Who are the “Occupy” Movement?

     An interesting analysis on just who makes up “Occupy Wall Street,” as well as the other assorted “Occupy” groups, and what motivated them, has been released by the Frontier Lab.  Unsurprisingly, they found that the purported “non-hierarchical collective” was anything but.  Occupy Wall Street could be broken down into two groups: “Communitarians” who just want to find a place to belong, and “Professionals” who consider themselves the “vanguard” and make up the various “Spokes Councils.”

     The “Communitarians” are made up of people who are unsure of themselves and of the future, and desire to be part of something and be given meaning and purpose in their own lives:

“Communitarians found substantial personal reward in attaching deep ethical, almost religious-like meaning to their presence at Occupy and to their role in achieving “social justice.” In other words, while “social justice” is the attribute of their presence at Occupy, it was not the ends, but rather a means to an inflated sense of self and purpose in their own lives. Their concerns were based on their own individual needs, interests, and fears—not for the needs, interests, and fears of a larger community or future generation.

“A Communitarian remarked that, upon waking each morning in the Tent City, he was struck by an overwhelming feeling of being part of a family.

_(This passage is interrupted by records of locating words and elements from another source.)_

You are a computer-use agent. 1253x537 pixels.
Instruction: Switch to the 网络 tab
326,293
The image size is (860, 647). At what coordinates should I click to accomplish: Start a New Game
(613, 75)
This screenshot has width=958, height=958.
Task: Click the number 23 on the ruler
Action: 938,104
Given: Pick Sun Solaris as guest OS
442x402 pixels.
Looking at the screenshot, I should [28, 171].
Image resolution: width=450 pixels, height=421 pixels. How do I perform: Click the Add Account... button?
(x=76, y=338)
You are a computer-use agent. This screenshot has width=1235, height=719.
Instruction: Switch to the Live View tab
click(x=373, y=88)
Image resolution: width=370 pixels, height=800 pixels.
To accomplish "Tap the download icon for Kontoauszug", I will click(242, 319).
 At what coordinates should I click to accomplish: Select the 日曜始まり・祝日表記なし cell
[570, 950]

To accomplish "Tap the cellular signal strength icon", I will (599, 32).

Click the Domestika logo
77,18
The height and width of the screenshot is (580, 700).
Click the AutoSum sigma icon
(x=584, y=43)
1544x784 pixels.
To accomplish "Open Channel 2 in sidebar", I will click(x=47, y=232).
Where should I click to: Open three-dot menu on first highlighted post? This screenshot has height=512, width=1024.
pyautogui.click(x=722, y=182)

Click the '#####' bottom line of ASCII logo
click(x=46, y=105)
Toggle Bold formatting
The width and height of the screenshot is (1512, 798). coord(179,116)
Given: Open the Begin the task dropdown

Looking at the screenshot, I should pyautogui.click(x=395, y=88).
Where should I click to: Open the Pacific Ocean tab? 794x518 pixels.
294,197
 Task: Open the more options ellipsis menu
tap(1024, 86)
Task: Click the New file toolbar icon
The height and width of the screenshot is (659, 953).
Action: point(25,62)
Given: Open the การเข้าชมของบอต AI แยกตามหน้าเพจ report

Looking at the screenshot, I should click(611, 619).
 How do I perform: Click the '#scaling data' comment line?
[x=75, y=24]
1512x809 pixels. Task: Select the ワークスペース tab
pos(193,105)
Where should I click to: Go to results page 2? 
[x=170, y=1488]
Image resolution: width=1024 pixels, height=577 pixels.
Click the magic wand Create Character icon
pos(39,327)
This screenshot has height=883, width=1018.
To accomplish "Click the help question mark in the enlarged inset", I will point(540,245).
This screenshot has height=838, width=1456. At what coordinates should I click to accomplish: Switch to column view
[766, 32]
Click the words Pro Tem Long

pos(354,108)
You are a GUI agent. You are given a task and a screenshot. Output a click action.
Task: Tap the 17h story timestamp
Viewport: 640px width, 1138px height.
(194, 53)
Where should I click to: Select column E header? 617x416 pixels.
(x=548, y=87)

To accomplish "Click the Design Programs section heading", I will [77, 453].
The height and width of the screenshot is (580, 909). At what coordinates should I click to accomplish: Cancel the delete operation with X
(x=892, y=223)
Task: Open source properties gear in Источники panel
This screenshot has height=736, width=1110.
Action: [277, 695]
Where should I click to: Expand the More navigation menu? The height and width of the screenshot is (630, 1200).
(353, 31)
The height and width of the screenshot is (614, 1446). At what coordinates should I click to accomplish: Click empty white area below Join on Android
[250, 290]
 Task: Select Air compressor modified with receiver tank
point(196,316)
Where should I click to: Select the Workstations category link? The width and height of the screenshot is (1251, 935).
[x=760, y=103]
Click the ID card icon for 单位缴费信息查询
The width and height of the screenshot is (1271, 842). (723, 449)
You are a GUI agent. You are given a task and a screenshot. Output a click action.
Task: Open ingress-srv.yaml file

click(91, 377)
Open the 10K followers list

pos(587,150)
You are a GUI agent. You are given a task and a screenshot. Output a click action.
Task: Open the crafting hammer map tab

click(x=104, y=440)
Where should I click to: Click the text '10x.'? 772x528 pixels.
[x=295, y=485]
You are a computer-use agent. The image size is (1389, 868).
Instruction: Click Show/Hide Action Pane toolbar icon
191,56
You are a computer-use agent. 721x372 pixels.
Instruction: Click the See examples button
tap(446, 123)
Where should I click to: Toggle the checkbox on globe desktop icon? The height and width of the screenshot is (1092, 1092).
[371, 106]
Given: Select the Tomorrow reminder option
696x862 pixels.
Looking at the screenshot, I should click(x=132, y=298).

When queried about their formal religiosity, this segment indicated that they had grown up in largely non-religious households. One interview subject indicated that while he had grown up in a religious family, he had felt estranged due to his sexual orientation.

“The Communitarians may have expressed their satisfaction at being “proactive” to correct injustices, but the value behind this satisfaction is “Security.” Security to Communitarians means reasserting some control over their futures. The rocky job market and economic outlook mean that they feel more adrift and unsure of their life plans, but for them the Occupy protests serve to translate malaise and fear into action, with a result that is both calming and empowering.”

     The slow decay of the family and many communities have left people without an anchor in the sea of life.  Government, unsurprisingly has turned out to be a poor substitute.  Thus, many young people turned to the Occupy movement.

     A need to belong, and finding that in a collectivist groups is not new.  From the anarchists, socialists, and communists of Revolutionary Russia, and the Hosrt Wessel street fighting sense of unity of the NAZIs in Germany, to the modern day existence of street gangs, the breakdown of a cohesive society breeds youth who feel they have no other place to go results in a susceptibility towards any movement that offers a sense of belonging and the spiritual security that a community provides.

     The so-called vanguard, on the other hand, are the “Professionals” who seek control over others (for the others good, they would assure us), as well as “prestige” and “validation.”

“The individuals that make up this segment are interacting with the protests from a semi-professional standpoint: Many claim community action as their career and have been involved with various protests throughout their lifetimes. For them, the Occupy Protests represent a crowning achievement, where theory and strategy have been merged successfully. They feel validated by the fame and attention that come with the large numbers of sustained attendees at the protests.

“This segment seeks the success and implementation of systemic changes because they afford Professionals greater “Control” over their lives and the fulfillment of their two other deep values, “Prestige” and “Validation.” While Professionals are motivated differently from Communitarians, there is a vital connection between the two: Professionals are using Communitarians to achieve the goals that will satisfy this second group’s deep-value motivations.”

     An elite that wishes to achieve their own ends by satisfying the void felt by the masses is typical throughout history, and rarely a sign of anything good.

     More important, though, than that which divides the vanguard from the useful masses is what brings them together:

“Despite strong differences between the Communitarians’ and the Professionals’ motivations, their deep values do overlap in a crucial aspect. Both segments’ sets of values center around transferring power from the individual to the community. At the same time, their values focus on their own individual fears and desires, rather than on those of others.

“Together, the two Occupier segments have succeeded in presenting a unified face to the public by appropriating traditional terms for American values, such as “freedom” and “responsibility,” and subtly redefining them to create a radical revolutionary plan that seeks to destroy those same values.”

     This stands in stark contrast with the Tea Party:

“The Tea Party, conversely, appears to derive its enthusiasm from a sense of responsibility to others and is primarily working for the children and grandchildren of those involved. In the main, its members are not veterans of political protest, nor do they need to be involved to satisfy their souls. Tea partiers seem concerned with preventing fundamental change to the United States in order to bequeath to others a nation they love, not to gain for themselves.”

     In order to combat the danger to America that Occupy is a symptomatic of, we must look beyond the superficial and understand what truly motivates so many to stand in opposition to that rare essence that is America.